The most original album Rick Rubin has ever heard: “It doesn’t sound like anything else”

Sometimes, producing isn’t about talent or technical prowess but about taste. Perhaps the most famous example of this is Rick Rubin. The recording giant self-admittedly can’t use a mixing desk and has no talent for instrumentation, and yet, he’s been one of the most revered and sought-after producers in music history for decades now. 

Relying on his opinions rather than on real musical knowledge, Rubin has worked with some of the biggest names in the business. In the 1980s, he found a home in hip-hop, as the co-founder of Def Jam, working on records alongside the likes of Beastie Boys, Public Enemy and Run-DMC.

The 1990s saw him add the Red Hot Chili Peppers and Tom Petty to his catalogue, while the 2000s brought collaborations with everyone from Jay-Z to Justin Timberlake. Now, he’s even rubbed shoulders with Neil Young and Paul McCartney, drawing reverence from rock ‘n’ roll royalty, but above all, he remains a fan.

Decades into his career, this level of fandom has ensured that Rubin is royally eclectic, and he still has a keen eye and ear for music that will connect with the masses. After all, who else could produce Adele’s sophomore record, Metallica and Linkin Park, all in one year? Though he may profess to have no real technical understanding of music, Rubin has certainly honed an understanding of artistry and audience.

Expectedly, his own listening habits are just as full of quality as his output. While picking out eight of his favourite albums of all time during a conversation with Gibson in 2008, Rubin’s list featured some of the usual suspects like The Beatles and Neil Young, alongside his own collaborators Run-DMC, and post-punk favourites Gang of Four and Devo. But there was one record that Rubin said sounded unlike any other. 

The producer included the blistering self-titled debut record from New York City punk rockers Ramones on his list, rightly describing it as “raw” and “powerful,” before concluding that it “doesn’t sound like anything else.” From the muted cymbals and chanting lyrics of lead single ‘Blitzkrieg Bop’ to the tale of Judy and Jackie in ‘Judy Is A Punk’, the record certainly doesn’t sound like any other. 

But just as Ramones doesn’t sound like any other album, it also doesn’t sound like any other era. Rubin described the album as a “sort of document of a moment.” A collection of short and quick punk staples, it’s a record that captured the time in which it was made in a crumbling New York City, and pushed punk into the minds of the artists that followed.

Though it wouldn’t receive huge commercial success at the time of its release, the record was merely ahead of its initial audiences. It’s the sound of the youth of the era and the budding punk rock scene of leather jackets and shoulder-length hair and rebellion. With a runtime coming in at just 29 minutes, it distilled the sound and style of the era right down.

The attitude of the album wobbled the heads of the few folks who did listen upon release. As the punk poet John Cooper Clarke would write, “In late 1975, I read an article on the Ramones, a four-man gang from Queens.”
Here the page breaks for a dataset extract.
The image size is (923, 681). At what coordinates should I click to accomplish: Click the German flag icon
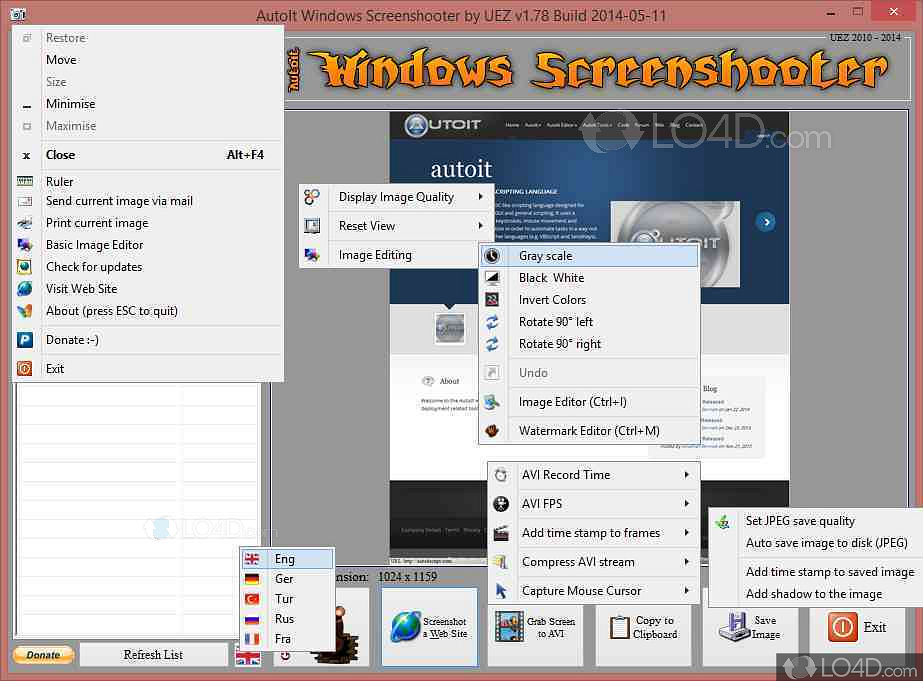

Proudly adding, “Much was made of their snotty asocial stage manner and the speed and brevity of their songs. […] I bought the LP. The Ramones were and are an enthusiasm of mine. They understood that it was better to have clever lyrics about moronic subjects than the other way round.”

With just one listen to the record, it’s easy to concur with Rubin’s opinions, the opinions that have kept artists desperately clamouring for a studio session with him for decades. Ramones is impossibly raw and powerful punk, a sonic time capsule of an era and a scene. Almost half a century on, the influence of the record can still be found amidst pop-punk scenes and continuing tributes to the Ramones. And Rubin’s sonic opinions continue to prevail.